* START Records for this task *

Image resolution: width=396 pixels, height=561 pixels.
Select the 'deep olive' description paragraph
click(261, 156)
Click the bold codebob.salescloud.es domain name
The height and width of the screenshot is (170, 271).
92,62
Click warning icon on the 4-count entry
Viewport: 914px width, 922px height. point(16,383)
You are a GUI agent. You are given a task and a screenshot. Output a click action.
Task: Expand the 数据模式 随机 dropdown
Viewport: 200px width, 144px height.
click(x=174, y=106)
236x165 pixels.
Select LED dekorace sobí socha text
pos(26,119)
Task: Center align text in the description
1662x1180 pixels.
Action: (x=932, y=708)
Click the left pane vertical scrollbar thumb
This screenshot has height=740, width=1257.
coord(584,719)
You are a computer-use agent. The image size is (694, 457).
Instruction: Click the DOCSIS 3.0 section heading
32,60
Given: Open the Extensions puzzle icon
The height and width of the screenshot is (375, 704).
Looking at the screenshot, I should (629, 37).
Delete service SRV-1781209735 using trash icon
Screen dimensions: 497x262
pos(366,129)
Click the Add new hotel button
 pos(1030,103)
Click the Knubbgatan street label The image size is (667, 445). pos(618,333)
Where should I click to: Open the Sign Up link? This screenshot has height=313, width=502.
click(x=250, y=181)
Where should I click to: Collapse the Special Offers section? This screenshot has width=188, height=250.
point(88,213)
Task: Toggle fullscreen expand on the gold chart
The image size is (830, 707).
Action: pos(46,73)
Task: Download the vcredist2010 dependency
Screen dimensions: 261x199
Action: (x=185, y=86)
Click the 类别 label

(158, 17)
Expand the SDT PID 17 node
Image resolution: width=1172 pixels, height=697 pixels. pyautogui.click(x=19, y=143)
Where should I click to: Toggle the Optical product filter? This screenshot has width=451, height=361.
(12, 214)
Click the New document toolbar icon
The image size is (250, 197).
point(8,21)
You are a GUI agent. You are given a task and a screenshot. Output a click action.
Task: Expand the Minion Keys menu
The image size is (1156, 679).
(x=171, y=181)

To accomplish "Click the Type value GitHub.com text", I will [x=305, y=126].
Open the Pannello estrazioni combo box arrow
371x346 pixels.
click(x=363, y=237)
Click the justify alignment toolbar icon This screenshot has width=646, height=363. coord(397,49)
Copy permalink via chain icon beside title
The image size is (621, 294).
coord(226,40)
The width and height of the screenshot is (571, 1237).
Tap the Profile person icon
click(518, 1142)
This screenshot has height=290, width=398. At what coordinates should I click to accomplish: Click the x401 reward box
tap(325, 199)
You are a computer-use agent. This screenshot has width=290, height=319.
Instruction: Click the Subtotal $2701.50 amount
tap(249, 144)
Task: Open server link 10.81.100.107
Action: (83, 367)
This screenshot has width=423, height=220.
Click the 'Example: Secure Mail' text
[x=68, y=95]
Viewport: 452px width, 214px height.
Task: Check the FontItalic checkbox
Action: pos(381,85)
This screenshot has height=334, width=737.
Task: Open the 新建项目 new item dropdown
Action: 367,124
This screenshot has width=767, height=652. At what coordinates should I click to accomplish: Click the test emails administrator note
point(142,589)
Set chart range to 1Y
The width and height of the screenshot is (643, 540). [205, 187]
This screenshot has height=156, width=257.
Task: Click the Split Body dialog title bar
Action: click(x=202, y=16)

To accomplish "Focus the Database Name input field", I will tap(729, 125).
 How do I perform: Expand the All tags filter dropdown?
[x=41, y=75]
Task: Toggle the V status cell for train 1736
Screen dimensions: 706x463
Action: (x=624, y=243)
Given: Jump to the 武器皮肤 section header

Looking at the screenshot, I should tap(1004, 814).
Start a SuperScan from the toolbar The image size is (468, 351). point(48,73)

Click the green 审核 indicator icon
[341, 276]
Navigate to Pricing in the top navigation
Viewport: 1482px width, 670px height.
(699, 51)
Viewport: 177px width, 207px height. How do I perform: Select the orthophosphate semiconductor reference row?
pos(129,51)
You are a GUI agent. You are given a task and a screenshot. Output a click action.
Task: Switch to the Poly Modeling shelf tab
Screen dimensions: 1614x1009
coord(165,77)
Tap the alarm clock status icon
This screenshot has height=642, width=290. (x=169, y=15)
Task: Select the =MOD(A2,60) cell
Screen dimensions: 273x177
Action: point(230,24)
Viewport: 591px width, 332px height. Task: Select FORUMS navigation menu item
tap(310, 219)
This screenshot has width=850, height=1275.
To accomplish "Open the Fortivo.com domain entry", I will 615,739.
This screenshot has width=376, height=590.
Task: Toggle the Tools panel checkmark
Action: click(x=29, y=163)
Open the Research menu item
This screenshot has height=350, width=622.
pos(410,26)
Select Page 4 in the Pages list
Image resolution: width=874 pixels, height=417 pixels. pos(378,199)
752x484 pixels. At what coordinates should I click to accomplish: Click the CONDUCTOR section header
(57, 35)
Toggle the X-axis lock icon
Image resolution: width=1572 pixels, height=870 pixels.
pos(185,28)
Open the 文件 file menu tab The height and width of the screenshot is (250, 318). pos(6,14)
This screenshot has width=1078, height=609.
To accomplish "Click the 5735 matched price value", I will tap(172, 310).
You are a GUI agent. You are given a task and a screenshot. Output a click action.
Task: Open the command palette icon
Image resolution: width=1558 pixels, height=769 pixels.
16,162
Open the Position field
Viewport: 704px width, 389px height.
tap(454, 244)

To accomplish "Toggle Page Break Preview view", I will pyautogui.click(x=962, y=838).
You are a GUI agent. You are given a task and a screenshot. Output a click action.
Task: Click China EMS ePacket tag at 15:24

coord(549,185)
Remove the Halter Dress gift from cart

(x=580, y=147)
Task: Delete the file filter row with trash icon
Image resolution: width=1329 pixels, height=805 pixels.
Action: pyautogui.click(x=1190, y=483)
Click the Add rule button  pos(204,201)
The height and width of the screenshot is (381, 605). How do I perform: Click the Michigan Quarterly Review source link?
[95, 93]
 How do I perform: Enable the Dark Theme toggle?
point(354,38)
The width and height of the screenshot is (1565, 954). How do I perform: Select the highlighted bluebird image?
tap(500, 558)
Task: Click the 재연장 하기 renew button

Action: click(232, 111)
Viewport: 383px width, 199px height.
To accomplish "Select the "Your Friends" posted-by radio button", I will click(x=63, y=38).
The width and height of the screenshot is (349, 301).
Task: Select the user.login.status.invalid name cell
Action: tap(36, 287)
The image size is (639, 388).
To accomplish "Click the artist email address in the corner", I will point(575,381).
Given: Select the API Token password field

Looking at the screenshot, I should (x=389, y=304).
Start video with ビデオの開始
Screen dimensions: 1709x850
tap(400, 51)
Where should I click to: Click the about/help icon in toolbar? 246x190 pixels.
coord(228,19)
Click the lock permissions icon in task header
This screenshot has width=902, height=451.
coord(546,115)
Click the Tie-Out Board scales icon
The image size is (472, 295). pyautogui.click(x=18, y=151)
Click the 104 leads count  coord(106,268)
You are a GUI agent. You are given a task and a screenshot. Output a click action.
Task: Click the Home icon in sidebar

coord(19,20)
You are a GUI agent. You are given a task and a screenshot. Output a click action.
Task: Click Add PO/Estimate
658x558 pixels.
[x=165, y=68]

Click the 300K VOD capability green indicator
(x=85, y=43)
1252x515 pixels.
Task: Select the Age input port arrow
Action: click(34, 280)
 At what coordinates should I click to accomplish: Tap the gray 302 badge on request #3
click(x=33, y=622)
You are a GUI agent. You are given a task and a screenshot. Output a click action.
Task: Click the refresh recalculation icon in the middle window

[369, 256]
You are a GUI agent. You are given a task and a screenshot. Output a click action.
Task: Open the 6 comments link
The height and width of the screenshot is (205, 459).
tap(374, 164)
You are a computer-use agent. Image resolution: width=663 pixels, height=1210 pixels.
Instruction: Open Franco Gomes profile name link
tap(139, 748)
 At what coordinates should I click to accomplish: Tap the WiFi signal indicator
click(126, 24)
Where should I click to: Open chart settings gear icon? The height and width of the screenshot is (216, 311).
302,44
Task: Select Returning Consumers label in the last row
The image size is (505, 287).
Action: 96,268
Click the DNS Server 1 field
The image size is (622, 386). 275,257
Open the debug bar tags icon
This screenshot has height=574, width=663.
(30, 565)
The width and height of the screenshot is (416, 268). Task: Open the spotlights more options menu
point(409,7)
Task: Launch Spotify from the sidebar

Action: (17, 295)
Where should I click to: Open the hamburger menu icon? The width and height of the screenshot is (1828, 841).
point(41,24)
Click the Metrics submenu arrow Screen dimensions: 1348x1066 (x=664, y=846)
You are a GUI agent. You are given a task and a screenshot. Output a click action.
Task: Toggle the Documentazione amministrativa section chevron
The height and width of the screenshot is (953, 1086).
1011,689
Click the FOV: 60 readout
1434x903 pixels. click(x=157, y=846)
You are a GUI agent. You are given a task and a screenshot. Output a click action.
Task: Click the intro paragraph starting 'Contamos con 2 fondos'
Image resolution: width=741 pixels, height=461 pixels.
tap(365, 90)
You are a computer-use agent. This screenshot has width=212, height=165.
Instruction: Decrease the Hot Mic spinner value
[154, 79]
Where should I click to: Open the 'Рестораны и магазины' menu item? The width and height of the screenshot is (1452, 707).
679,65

* END Records for this task *

- [Instructions for the task]:
Identify every line of the records above that contains the string "resolution", and copy each of those lines out in full. Case counts, so match only that exact capitalization.

- [In response]:
Image resolution: width=396 pixels, height=561 pixels.
Image resolution: width=1172 pixels, height=697 pixels. pyautogui.click(x=19, y=143)
Image resolution: width=874 pixels, height=417 pixels. pos(378,199)
Image resolution: width=1572 pixels, height=870 pixels.
Image resolution: width=1558 pixels, height=769 pixels.
Image resolution: width=1329 pixels, height=805 pixels.
You are a computer-use agent. Image resolution: width=663 pixels, height=1210 pixels.
Image resolution: width=741 pixels, height=461 pixels.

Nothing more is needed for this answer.